> _Exercise brief_
Look through the entries below for the line with "Where should I" and the line with "Click the green", then give again exactly those two lines and all lines between them, minus the pictures.
START The data
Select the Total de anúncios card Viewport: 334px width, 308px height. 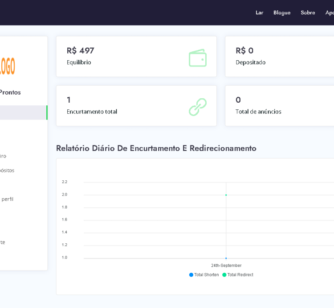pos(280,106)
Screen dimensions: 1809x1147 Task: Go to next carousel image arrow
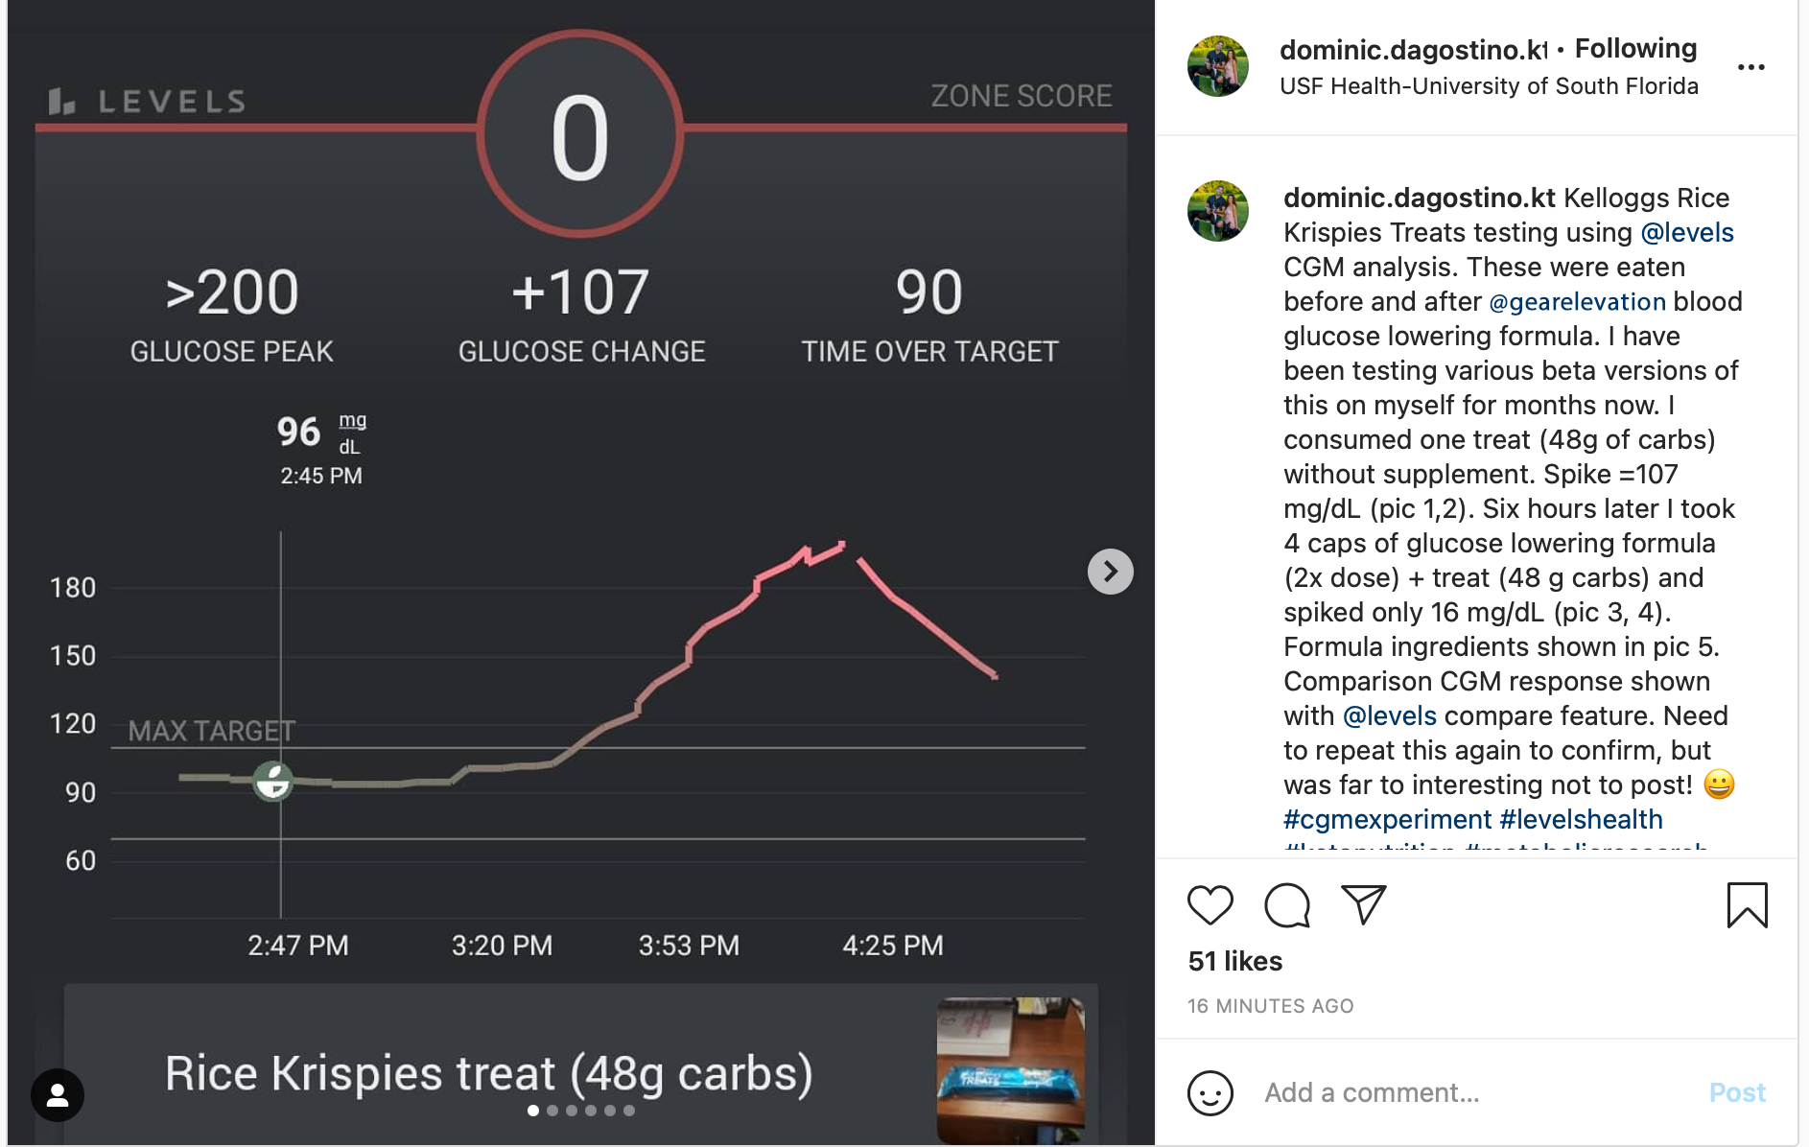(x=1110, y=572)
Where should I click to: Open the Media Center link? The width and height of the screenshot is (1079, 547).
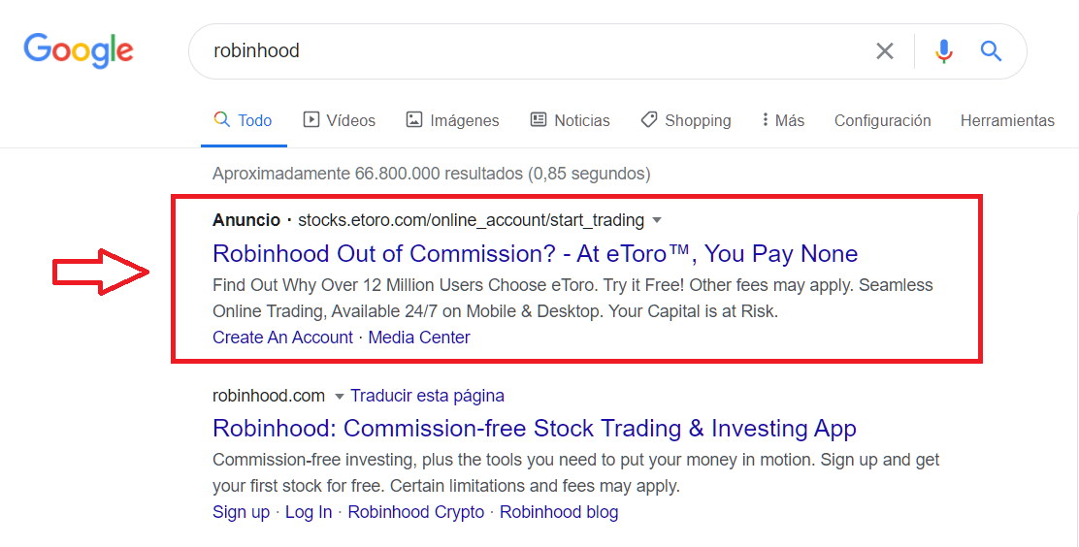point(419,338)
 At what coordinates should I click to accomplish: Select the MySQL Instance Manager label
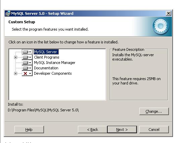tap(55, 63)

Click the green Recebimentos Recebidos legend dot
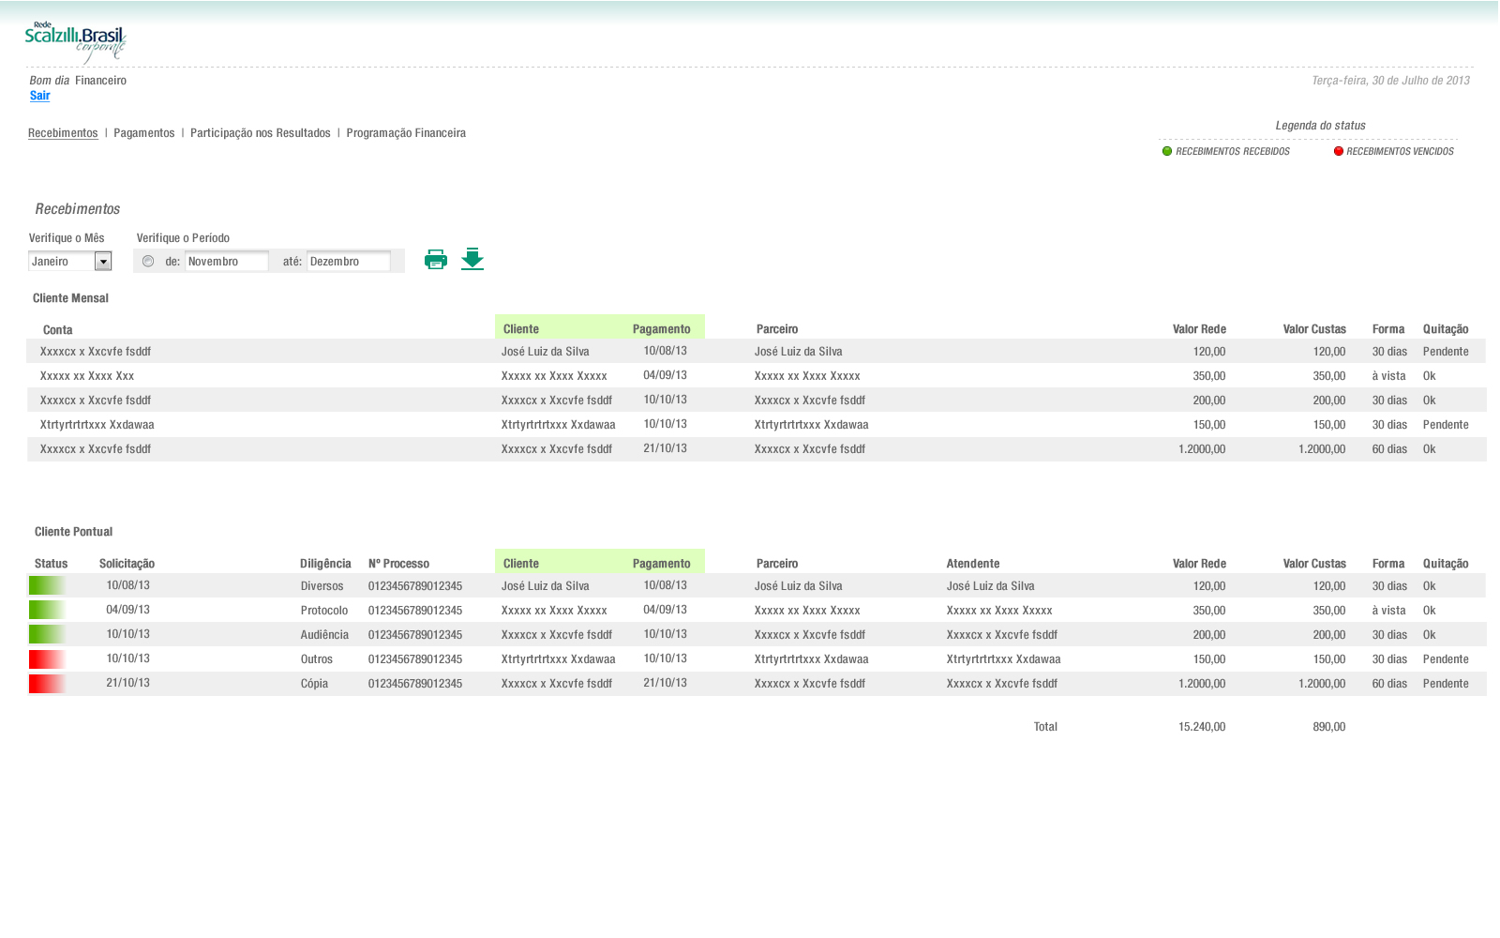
END The data
START The data
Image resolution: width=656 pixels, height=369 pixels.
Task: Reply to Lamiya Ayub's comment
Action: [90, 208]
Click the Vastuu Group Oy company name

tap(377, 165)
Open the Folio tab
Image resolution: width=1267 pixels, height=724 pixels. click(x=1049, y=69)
END The data
> _Exercise output_
Where should I click to: Open the Media Center link? The width and height of the screenshot is (1079, 547).
point(419,338)
 At what coordinates should I click to accomplish: Select the MySQL Instance Manager label
tap(55, 63)

Click the green Recebimentos Recebidos legend dot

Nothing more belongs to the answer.